- _DATA RECORDS_

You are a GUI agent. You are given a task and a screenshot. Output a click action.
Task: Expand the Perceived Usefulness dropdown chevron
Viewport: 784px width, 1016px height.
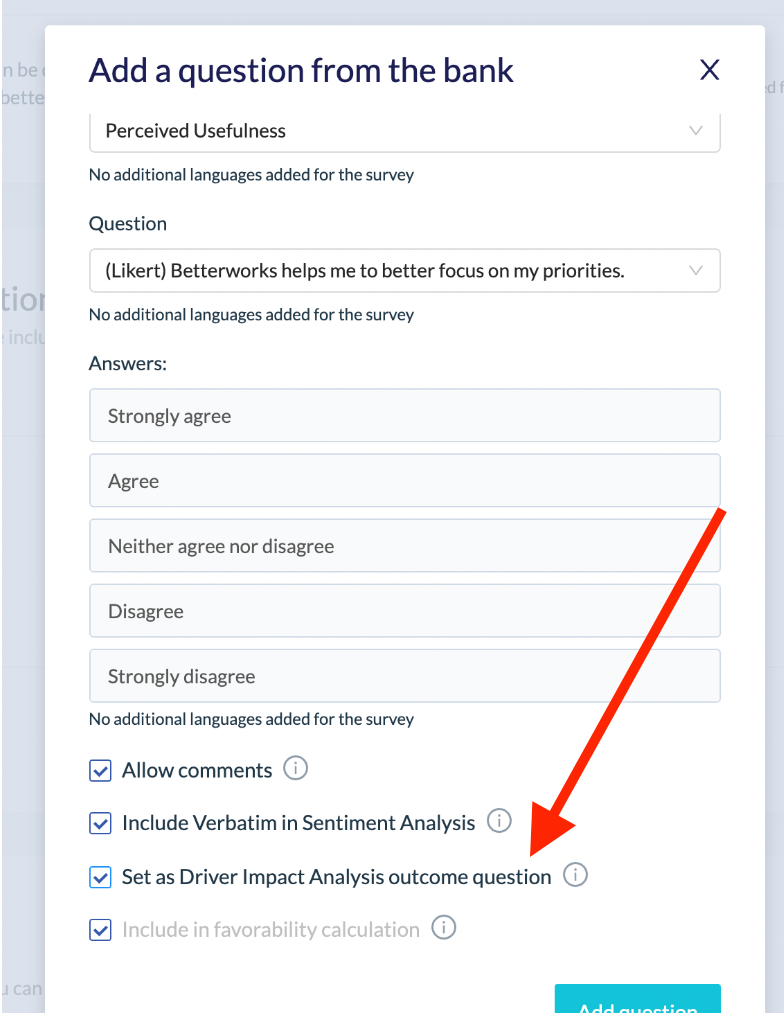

--

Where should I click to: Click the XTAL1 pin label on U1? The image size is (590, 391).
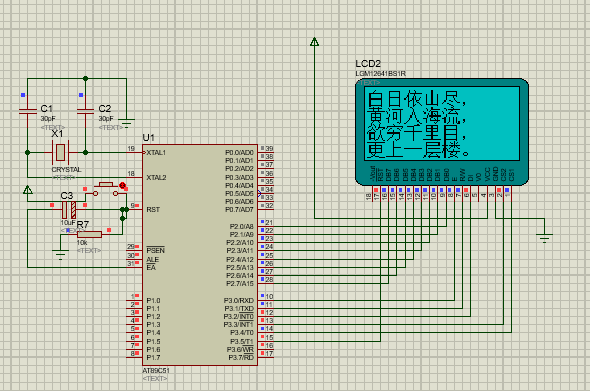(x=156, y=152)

--

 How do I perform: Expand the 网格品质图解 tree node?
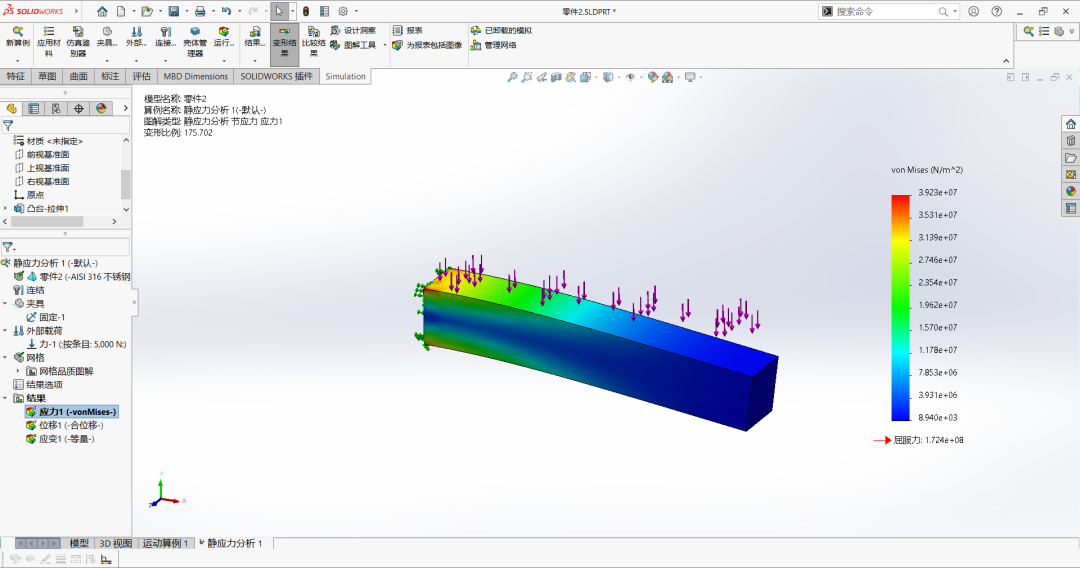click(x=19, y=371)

- _THE PROBLEM_
In the listing above, find the line containing "You are a GUI" and the line containing "Viewport: 784px width, 1016px height.". Output them and every line between, exactly, and nothing else.

- _RESPONSE TO THE TASK_
You are a GUI agent. You are given a task and a screenshot. Output a click action.
Task: Expand the Perceived Usefulness dropdown chevron
Viewport: 784px width, 1016px height.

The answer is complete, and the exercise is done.